We now evaluate both definite integrals in general, and denoting them \(I_1(a, b)\), we have that

\[I_1(a, b) = \int^b_a y \sqrt{\frac{n}{2 \pi}} \exp \left[ -\frac{n}{2} (y - \theta)^2 \right] \space dy.\]

We now rewrite this integral in the following way:

\[I_1(a, b) = \underset{(i)}{\int^b_a (y - \theta) \sqrt{\frac{n}{2 \pi}} \exp \left[ -\frac{n}{2} (y - \theta)^2 \right] \space dy} + \underset{(ii)}{\int^b_a \theta f_Y(y) \space dy.}\]
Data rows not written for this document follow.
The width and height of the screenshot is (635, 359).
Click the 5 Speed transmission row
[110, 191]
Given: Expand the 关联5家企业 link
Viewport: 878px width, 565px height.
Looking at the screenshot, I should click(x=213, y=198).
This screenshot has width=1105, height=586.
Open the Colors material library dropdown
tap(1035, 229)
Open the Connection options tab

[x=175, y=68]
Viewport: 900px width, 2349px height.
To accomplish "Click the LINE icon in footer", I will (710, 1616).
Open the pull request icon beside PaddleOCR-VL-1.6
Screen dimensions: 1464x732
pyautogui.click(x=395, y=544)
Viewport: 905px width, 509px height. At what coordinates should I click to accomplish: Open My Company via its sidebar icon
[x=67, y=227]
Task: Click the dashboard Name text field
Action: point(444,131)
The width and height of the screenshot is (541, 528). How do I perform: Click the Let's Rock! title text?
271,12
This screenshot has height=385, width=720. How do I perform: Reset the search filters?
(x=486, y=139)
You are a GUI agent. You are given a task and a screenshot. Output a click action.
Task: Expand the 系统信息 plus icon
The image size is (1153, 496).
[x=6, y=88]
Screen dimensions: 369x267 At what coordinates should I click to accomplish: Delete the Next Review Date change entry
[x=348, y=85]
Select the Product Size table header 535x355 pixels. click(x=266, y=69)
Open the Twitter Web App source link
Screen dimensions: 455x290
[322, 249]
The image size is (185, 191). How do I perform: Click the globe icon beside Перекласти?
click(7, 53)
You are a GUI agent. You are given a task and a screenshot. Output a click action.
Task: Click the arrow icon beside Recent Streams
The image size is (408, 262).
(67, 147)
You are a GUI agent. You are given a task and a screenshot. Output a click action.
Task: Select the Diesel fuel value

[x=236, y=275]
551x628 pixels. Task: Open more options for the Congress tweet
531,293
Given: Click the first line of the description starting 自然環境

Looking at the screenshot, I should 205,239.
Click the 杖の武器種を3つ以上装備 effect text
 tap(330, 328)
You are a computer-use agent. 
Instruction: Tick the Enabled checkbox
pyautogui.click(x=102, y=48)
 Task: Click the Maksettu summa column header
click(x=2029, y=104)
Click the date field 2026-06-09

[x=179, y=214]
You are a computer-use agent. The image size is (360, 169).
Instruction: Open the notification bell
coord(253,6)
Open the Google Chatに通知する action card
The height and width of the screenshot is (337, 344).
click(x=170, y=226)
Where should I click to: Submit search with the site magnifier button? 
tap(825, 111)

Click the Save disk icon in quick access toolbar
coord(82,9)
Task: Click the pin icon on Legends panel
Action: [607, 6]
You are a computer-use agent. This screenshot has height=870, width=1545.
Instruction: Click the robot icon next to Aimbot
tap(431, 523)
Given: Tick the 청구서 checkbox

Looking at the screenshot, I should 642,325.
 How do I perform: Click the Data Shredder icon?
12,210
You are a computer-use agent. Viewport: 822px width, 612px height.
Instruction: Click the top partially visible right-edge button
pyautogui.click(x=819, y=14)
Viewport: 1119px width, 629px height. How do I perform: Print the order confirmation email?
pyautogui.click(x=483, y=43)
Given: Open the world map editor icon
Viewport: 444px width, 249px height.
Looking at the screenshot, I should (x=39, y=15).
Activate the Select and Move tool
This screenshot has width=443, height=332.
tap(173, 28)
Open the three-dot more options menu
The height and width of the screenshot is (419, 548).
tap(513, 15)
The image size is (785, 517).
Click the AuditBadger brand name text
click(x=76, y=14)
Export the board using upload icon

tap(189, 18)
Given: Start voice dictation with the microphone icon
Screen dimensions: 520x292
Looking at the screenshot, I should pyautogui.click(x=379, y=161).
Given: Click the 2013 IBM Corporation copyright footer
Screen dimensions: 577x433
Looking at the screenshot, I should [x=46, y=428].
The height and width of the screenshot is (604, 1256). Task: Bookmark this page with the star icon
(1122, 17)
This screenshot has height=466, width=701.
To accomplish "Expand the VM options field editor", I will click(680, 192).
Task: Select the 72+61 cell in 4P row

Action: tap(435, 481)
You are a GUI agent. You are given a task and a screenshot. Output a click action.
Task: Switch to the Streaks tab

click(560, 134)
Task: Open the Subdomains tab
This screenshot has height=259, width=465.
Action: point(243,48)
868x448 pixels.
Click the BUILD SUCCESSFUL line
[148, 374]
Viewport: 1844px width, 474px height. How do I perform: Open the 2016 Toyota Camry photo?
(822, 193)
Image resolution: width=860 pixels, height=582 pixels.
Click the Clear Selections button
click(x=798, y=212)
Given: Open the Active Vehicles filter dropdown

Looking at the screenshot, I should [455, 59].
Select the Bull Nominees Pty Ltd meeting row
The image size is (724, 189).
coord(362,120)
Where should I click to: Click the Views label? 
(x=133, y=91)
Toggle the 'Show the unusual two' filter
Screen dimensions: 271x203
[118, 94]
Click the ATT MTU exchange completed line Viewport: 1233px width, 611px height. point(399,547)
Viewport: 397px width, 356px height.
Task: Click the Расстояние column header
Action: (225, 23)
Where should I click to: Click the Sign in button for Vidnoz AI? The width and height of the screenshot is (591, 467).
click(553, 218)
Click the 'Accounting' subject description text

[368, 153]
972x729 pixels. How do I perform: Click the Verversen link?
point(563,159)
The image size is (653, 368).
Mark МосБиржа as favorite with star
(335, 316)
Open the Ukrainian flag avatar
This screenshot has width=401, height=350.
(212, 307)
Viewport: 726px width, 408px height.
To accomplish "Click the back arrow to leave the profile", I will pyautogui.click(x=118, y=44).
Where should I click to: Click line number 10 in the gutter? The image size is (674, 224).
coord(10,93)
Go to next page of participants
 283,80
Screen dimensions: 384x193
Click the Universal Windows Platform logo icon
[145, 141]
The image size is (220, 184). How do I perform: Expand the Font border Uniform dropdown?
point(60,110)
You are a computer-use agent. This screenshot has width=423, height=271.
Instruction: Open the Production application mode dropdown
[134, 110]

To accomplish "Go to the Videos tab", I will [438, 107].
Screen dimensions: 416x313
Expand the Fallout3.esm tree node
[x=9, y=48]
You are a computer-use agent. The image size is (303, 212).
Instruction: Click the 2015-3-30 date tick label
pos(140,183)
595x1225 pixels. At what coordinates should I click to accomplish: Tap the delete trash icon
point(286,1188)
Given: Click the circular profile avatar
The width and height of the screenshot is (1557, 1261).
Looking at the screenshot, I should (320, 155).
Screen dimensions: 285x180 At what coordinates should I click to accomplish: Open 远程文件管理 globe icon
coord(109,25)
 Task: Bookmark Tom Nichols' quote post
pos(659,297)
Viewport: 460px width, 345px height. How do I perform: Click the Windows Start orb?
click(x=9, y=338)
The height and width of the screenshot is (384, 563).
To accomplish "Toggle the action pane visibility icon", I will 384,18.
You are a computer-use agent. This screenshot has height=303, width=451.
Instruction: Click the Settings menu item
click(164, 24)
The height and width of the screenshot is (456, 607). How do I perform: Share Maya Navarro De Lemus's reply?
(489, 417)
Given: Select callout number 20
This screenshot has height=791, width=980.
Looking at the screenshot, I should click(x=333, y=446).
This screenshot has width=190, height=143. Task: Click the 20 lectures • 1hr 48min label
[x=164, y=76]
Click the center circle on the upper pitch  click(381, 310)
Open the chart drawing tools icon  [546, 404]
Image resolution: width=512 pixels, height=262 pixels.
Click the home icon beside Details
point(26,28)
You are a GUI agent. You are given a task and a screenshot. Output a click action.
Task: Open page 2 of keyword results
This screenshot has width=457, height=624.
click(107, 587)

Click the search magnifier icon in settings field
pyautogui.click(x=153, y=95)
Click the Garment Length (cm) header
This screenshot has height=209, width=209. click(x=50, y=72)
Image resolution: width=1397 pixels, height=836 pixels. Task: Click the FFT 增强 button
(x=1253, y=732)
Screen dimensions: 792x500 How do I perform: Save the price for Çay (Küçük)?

For integral \((i)\), we can rewrite it with a view to making the substitution \(s(y) = -n(y - \theta)^2 /2\), and \(s'(y) = n(y - \theta)\) to simplify as follows,

\[\begin{aligned} \int^b_a (y - \theta) \sqrt{\frac{n}{2 \pi}} \exp \left[ -\frac{n}{2} (y - \theta)^2 \right] \space dy &= \frac{1}{\sqrt{2\pi n}} \int^b_a \exp \left[ -\frac{n}{2} (y - \theta)^2 \right] n(y - \theta) \space dy \\ &= \frac{1}{\sqrt{2\pi n}} \int^{s_2}_{s_1} \exp(-s) \space ds\\ &= \frac{1}{\sqrt{2 \pi n }} \Big[ -\exp(-s) \Big]^{s_2}_{s_1}. \end{aligned}\]

Where the bounds of integration are \(s_2 = \max\{s(b), s(a)\}\) and \(s_1 = \min\{s(b), s(a)\}\).

For integral \((ii)\), we can rewrite and simplify it as follows,

\[\begin{aligned} \int^b_a \theta f_Y(y) \space dy &= \theta \int^b_a f_Y(y) \space dy \\ &= \theta P(a < Y < b) \\ &= \theta P \left( \sqrt{n}(a - \theta) < Z < \sqrt{n} (b - \theta) \right) \\ &= \theta \Big[ \Phi \left( \sqrt{n} (y - \theta) \right) \Big ]^b_a \\ \end{aligned}\]

Where we have used the fact that the integral on the right hand side of the first equality is just the area under the probability density \(f_Y(y)\) of \(Y \sim N(\theta, 1/n)\), and standardised to evaluate the integral in terms of the standard normal cumulative distribution function \(\Phi(t) = \int^{t}_{-\infty} \exp(-u^2) du\).

Now we have derived general expressions, we can evaluate them for the lower interval \(A_l = (\infty, -n^{-1/4})\) and upper interval \(A_u = (n^{-1/4}, \infty)\).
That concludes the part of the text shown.